Testimony to NYC Council on Congestion Pricing

Re: Congestion Pricing is the Law.
New York City Should Make the Most of It

August 16, 2023

Reinvent Albany submits this written testimony for the Committee’s oversight hearing regarding implementation of congestion pricing in New York City. We advocate for more transparent and accountable New York government, including for authorities like the Metropolitan Transportation Authority (MTA).

We urge the New York City Council to strongly support the MTA’s implementation of congestion pricing for the NYC central business district (CBD).

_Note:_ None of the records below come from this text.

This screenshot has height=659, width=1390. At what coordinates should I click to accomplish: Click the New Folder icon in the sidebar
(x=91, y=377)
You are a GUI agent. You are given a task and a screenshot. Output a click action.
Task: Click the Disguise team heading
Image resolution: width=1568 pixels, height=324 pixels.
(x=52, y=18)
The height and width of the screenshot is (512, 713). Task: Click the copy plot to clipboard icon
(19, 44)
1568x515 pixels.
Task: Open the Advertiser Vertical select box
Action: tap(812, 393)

Congestion pricing is tailor-made for the incredible density and levels of activity – and the transit accessibility and walking orientation – of the area within and around the City’s central business district. Congestion pricing will provide the MTA with much needed funds for improving subway and bus service. More important to the City Council and Mayor, congestion pricing will reduce traffic congestion and car trips. This will free up street space that can be repurposed as bus and bike lanes, and pedestrian and public space improvements.

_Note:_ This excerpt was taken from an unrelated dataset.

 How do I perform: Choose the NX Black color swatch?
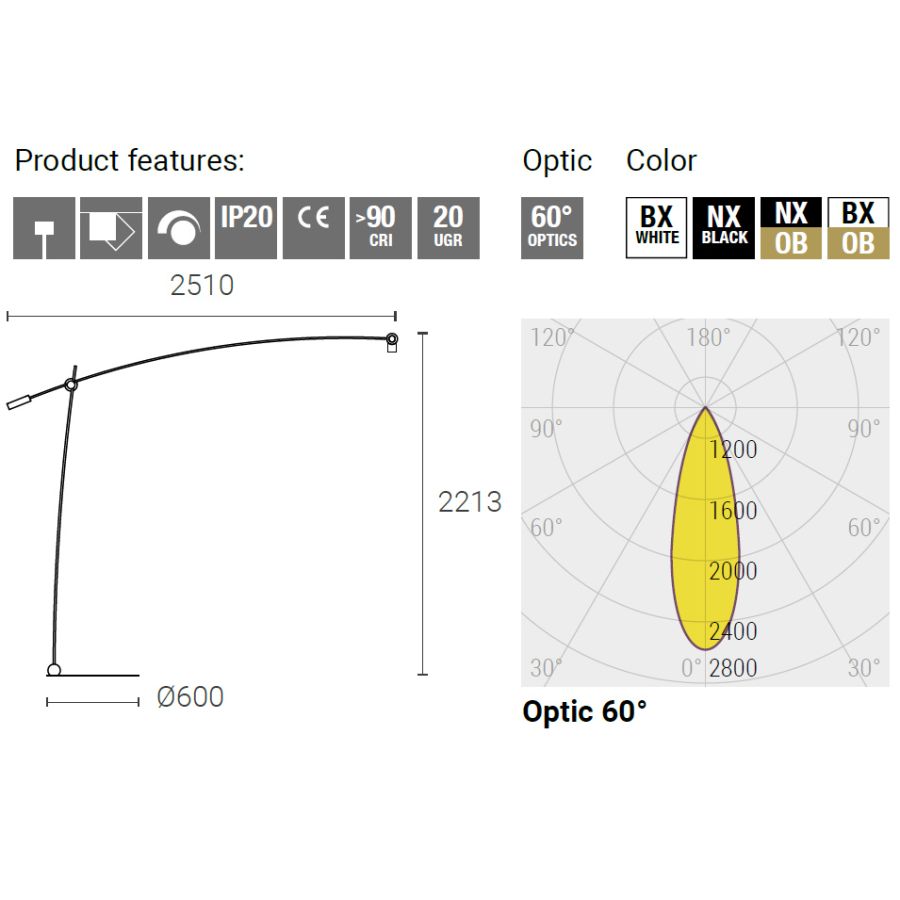(724, 228)
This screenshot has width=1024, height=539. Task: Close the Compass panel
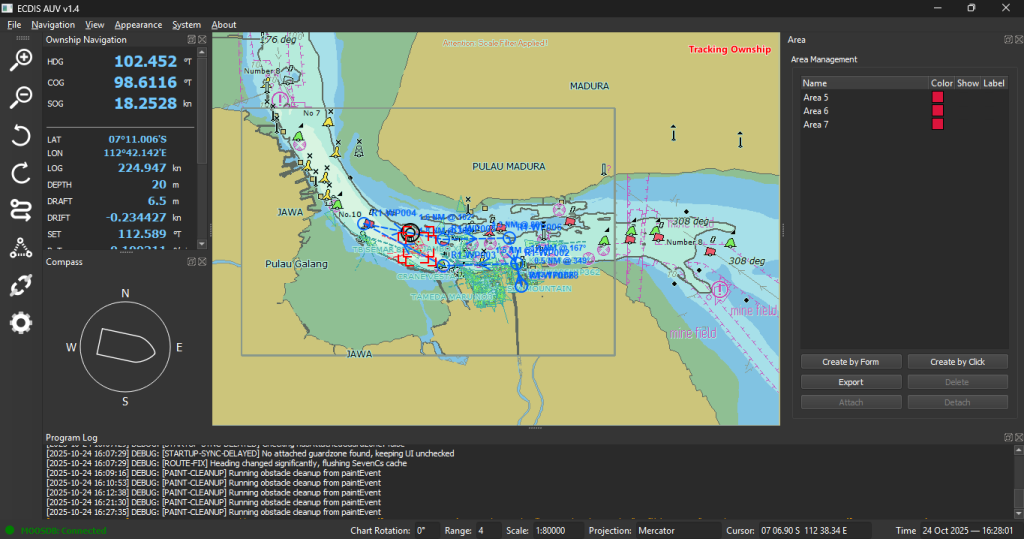(203, 262)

Congestion pricing is happening
As the City Council well knows, congestion pricing for the central business district has been state law since 2019 and the MTA’s extensive environmental review was approved by the federal government earlier this year with a Finding of No Significant Impact (FONSI). The MTA and the Traffic Mobility Review Board (TMRB) are currently developing a specific toll schedule and anticipate turning the system on in early 2024. Some of the tolling hardware is already installed on city streets.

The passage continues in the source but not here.